Auchmithie is a small fishing village in Angus, Scotland, three miles north east of the town of Arbroath. It sits atop a cliff of red sandstone conglomerate of Devonian date, approximately 120 feet above a shingle beach.   Among the pebbles on the beach, derived from those weathered out of the cliffs (themselves derived from pebbles deposited by a massive ancient river-delta), a significant percentage are jasper, predominantly dark red, with rarer examples green or yellow.

In the dilapidated harbour, which began construction in 1889 and was designed by James Barron, there are still some small fishing boats.

The Arbroath smokie (haddock hot smoked in a particular way) is said to have originated in Auchmithie. Local legend has it a store caught fire one night, destroying barrels of haddock preserved in salt. The following morning, the people found some of the barrels had caught fire, cooking the haddock inside. Inspection revealed the haddock to be quite tasty.

§ **Directions for this task**
According to the passage on Auchmithie, who designed the village's harbour? The entries aren't needed for this.

§ **Entries**
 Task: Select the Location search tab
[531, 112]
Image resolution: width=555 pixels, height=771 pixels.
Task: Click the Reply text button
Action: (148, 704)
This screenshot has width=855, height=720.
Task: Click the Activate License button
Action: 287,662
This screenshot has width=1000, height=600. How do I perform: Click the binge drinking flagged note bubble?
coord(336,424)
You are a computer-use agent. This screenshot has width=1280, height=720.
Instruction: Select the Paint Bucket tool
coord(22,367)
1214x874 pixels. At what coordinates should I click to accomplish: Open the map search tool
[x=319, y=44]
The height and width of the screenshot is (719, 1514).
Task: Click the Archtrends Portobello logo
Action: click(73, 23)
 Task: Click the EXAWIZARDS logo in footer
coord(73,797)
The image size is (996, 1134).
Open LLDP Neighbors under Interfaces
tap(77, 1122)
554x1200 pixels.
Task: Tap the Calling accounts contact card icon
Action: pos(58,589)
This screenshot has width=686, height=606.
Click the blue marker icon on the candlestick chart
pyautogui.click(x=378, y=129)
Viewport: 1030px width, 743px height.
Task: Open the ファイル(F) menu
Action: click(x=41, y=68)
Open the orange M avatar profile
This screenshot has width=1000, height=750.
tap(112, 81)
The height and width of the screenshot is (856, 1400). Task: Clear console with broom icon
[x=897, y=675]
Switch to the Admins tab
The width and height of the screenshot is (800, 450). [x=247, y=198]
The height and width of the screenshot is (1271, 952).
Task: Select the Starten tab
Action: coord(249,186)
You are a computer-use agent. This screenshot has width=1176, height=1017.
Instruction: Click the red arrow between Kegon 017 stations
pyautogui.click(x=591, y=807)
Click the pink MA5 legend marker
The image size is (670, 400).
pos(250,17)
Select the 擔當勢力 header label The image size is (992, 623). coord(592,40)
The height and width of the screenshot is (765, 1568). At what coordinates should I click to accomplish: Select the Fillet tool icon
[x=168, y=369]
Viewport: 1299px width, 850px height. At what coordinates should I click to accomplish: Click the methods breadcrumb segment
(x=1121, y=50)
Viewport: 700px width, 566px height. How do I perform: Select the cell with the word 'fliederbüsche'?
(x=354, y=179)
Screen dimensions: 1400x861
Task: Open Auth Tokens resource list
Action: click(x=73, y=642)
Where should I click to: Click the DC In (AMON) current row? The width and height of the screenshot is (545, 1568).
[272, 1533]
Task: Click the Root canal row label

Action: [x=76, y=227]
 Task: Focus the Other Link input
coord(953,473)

§ **Written solution**
James Barron.